Boost for Noble as commodities recover

Noble Group is now focused on generating cash and reducing its leverage. Mr Alireza said it has agreed term sheets with a number of core banks on new funding arrangements.
Noble Group is now focused on generating cash and reducing its leverage. Mr Alireza said it has agreed term sheets with a number of core banks on new funding arrangements.PHOTO: REUTERS

Bonds rise to 60.3 cents, bolstering bid by group to refinance loans due next month

Noble Group's plans to refinance loans due next month are getting a boost as the commodities collapse eases.

Bonds due in 2018 from the resources trading company, which has been cut to junk and will be removed from the Straits Times Index, recovered to 60.3 cents on the dollar yesterday from as low as 41 cents on Jan 22, a period in which its shares surged 60 per cent.

Noble Group is also the top performer from South-east Asia in a Bank of America Merrill Lynch Asian high yield index, as commodity prices climb about 9 per cent from a January low.

Chief executive officer Yusuf Alireza is under pressure to seal the refinancing of loan facilities before they expire from mid-April through the end of this year.

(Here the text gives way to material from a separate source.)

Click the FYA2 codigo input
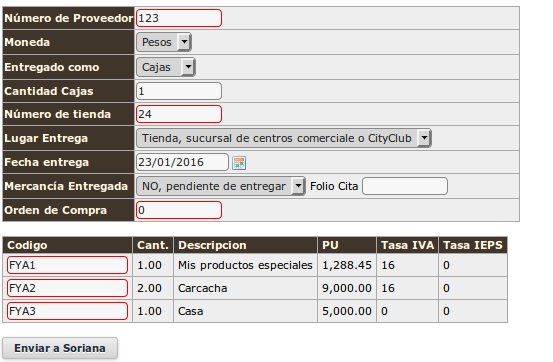Image resolution: width=553 pixels, height=362 pixels. [67, 288]
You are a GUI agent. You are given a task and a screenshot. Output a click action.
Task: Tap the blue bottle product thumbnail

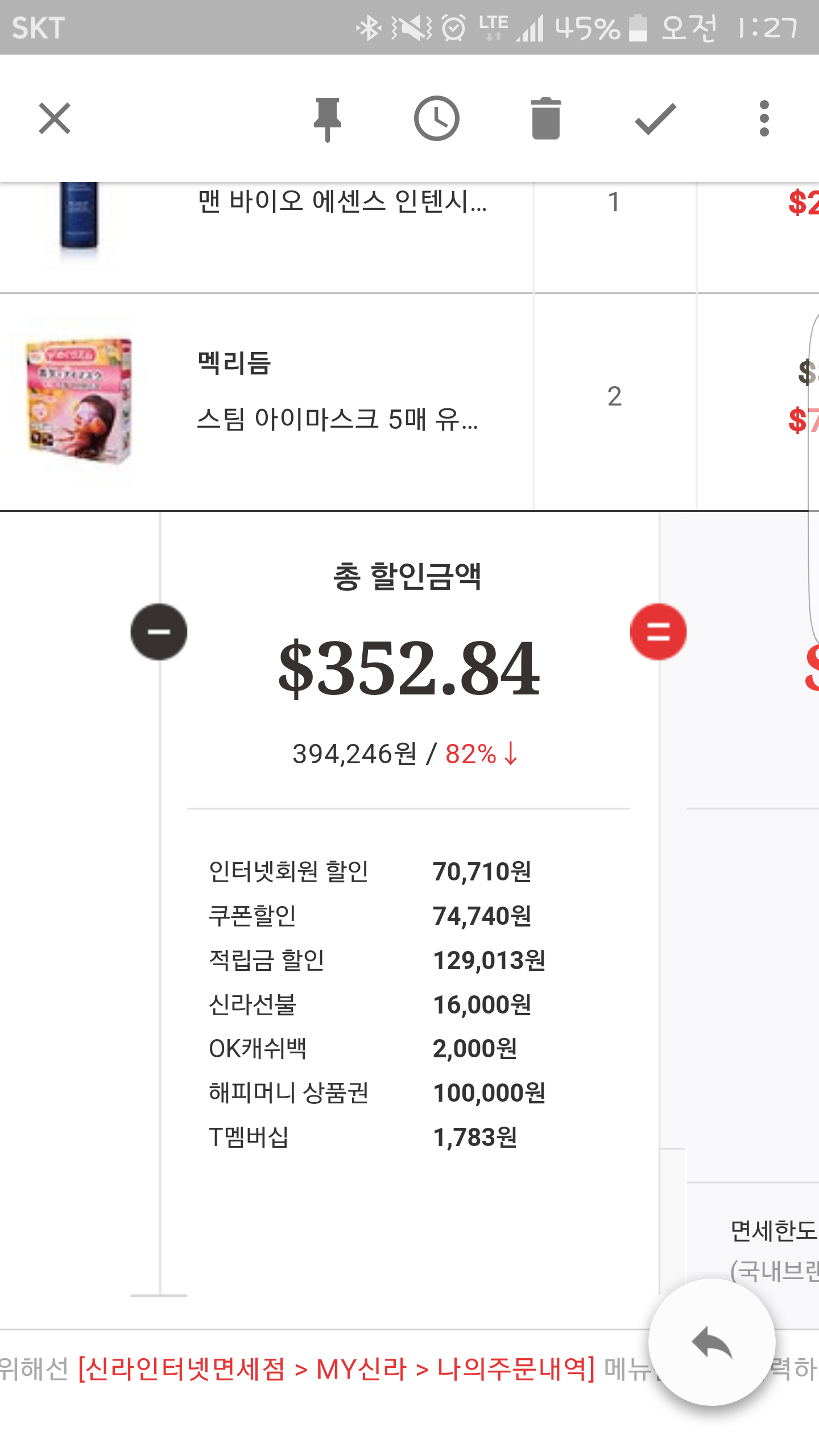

Discussions with banks about extending a revolving facility are "well advanced", he said on Feb 25, as the company posted its first annual loss since 1998.

Noble Group had US$2.1 billion (S$2.9 billion) of bank debt due for repayment by the end of this year, as of Dec 31, according to its financial report.

"The upturn in Noble's bond prices is largely due to the recovery in commodity prices," said Mr Ray Choy, regional head of fixed income and currency research in Kuala Lumpur at RHB Research Institute.

SIGNIFICANT CHANGES

They've moved from a growth strategy to one in which they have to consolidate towards their key strengths in the light of very difficult industry conditions.

MR DHIRAJ BAJAJ, senior vice-president at Lombard Odier (Singapore), on what Noble has done to turn its finances around.

"While refinancing could occur, due to good access to capital markets, the credit fundamentals of Noble still warrant some caution."

The company is now focused on generating cash and reducing its leverage, Mr Alireza said on the Feb 25 earnings call. It also has agreed term sheets with a number of core banks on new funding arrangements, he added.

Investors who bought the company's 2018 notes at their January low would have earned 44 per cent following their price surge, according to Bloomberg-compiled prices. Its 2020 bonds have rallied to 58.3 US cents from 40.2 US cents on Jan 21, handing buyers a 43 per cent return. The shares have soared since then, as oil passes US$37 a barrel and iron ore approaches a nine-month high.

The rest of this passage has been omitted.